··· AVAILABLE RECORDS
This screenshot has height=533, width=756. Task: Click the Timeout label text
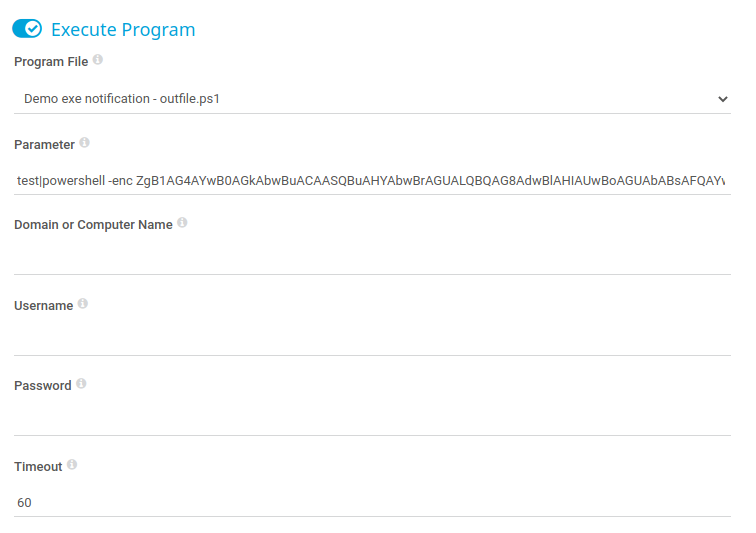tap(38, 467)
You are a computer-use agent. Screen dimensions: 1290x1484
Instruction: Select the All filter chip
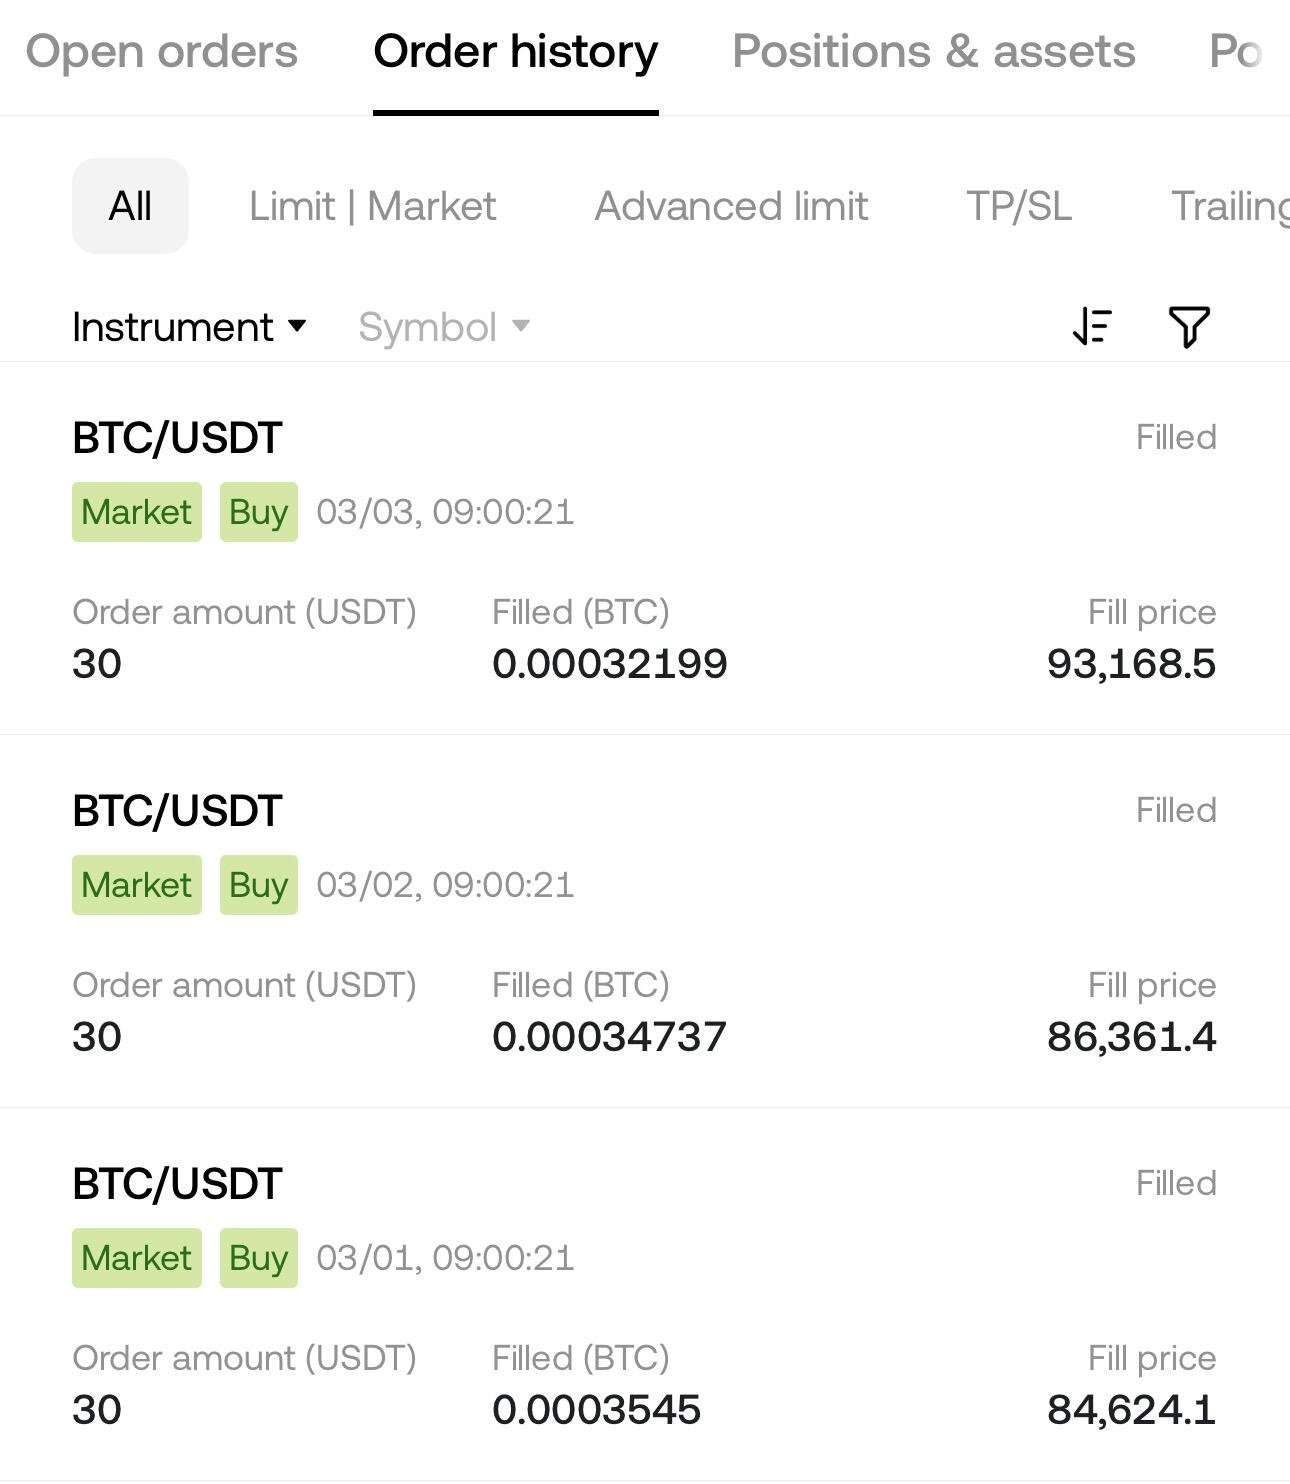coord(130,206)
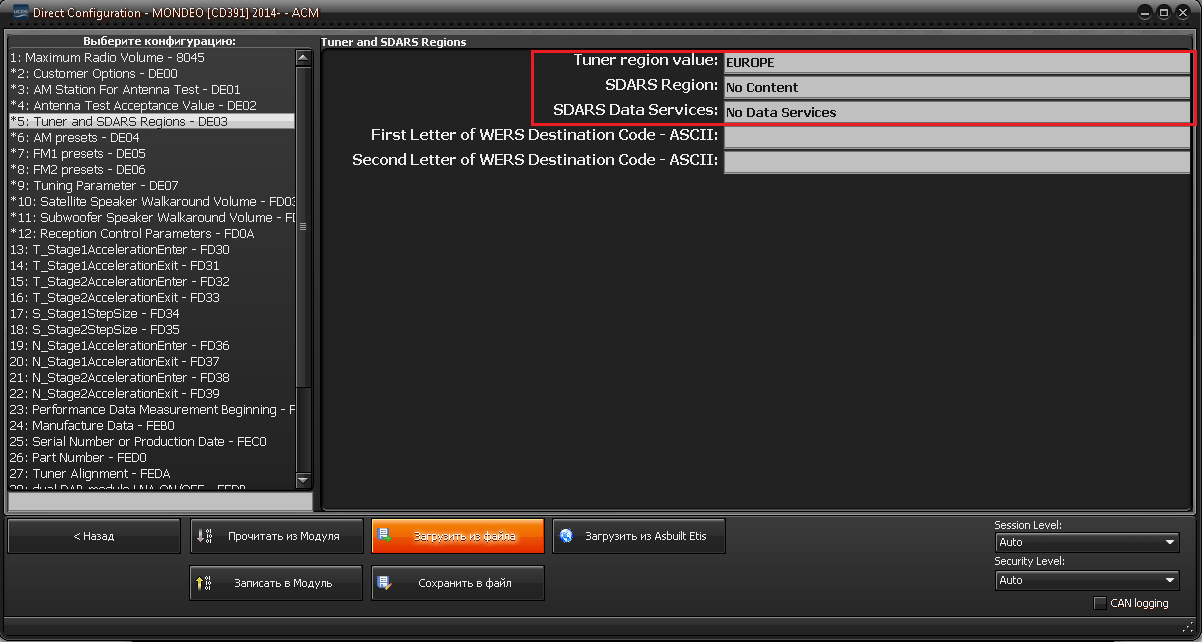The width and height of the screenshot is (1202, 642).
Task: Click the save icon on Сохранить в файл
Action: [x=385, y=583]
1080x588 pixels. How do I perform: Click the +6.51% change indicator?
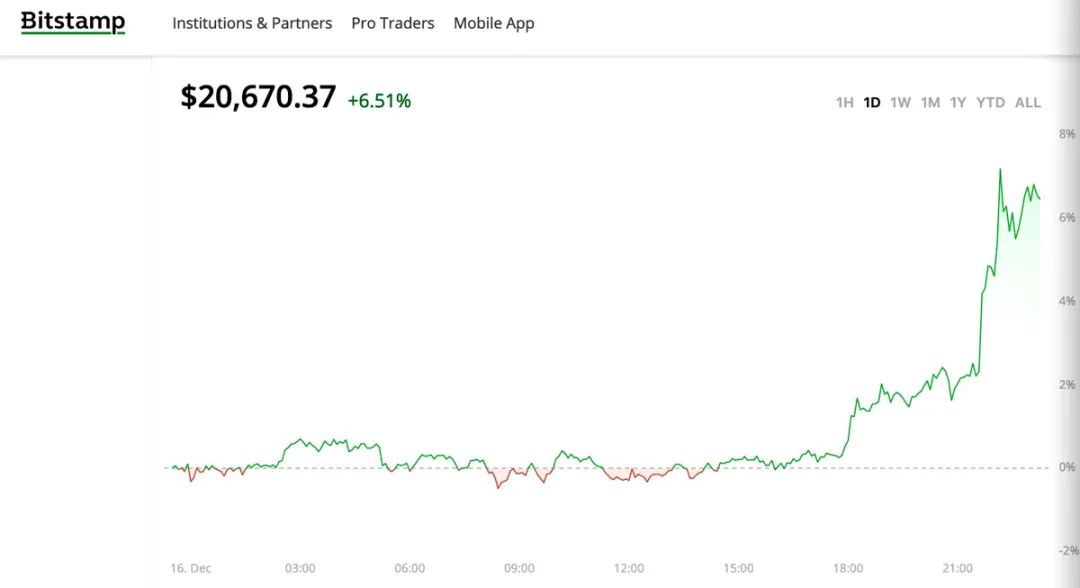point(379,100)
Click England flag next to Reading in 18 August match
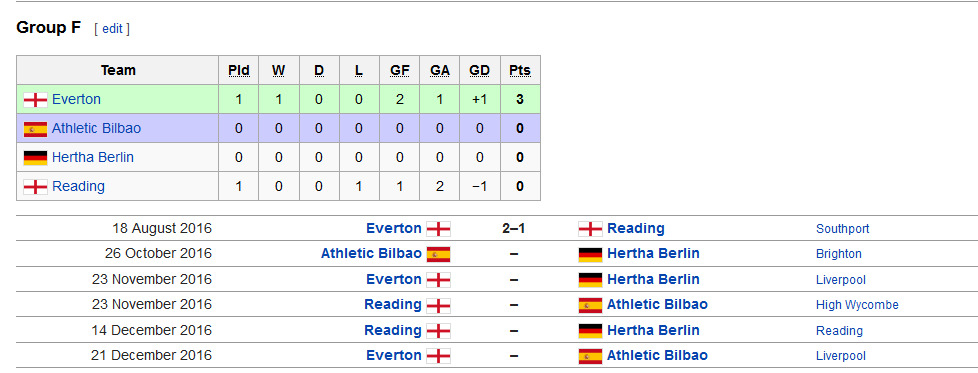Image resolution: width=978 pixels, height=373 pixels. (x=590, y=229)
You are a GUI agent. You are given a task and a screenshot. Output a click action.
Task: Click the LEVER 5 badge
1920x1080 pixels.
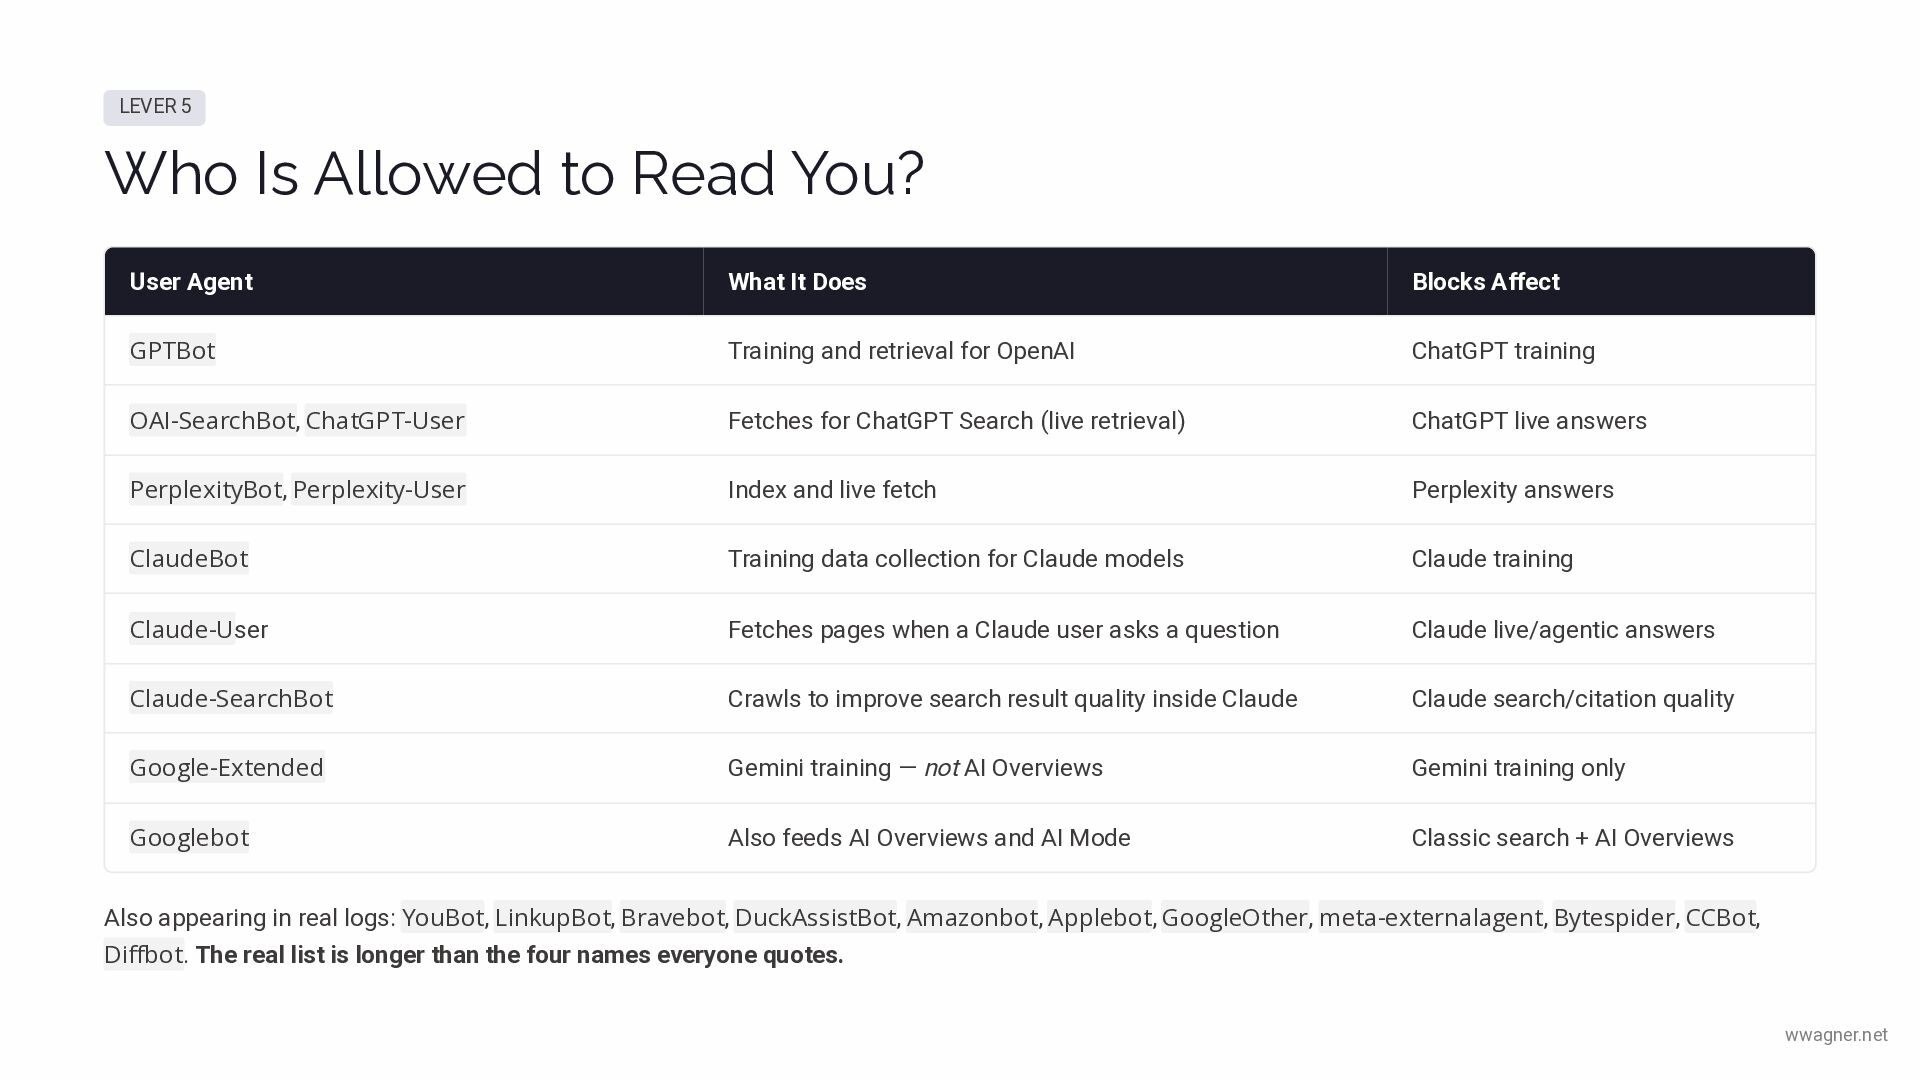point(154,107)
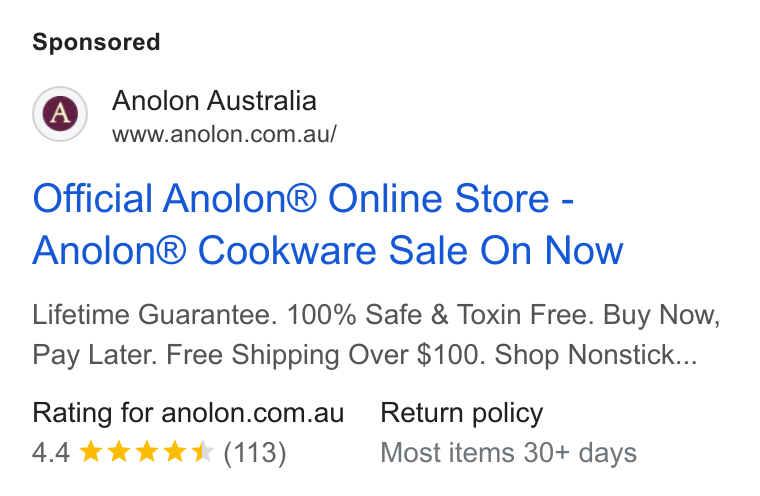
······
**EXERCISE REQUIREMENTS:** From the line with "1080x588 pixels. How" through the final line of the records above, return each line exactly and nothing else. Pictures are to be skipped.

**RESPONSE:**
1080x588 pixels. How do I perform: Click the +6.51% change indicator?
point(379,100)
Click England flag next to Reading in 18 August match
Image resolution: width=978 pixels, height=373 pixels. (x=590, y=229)
You are a GUI agent. You are given a task and a screenshot. Output a click action.
Task: Click the LEVER 5 badge
1920x1080 pixels.
point(154,107)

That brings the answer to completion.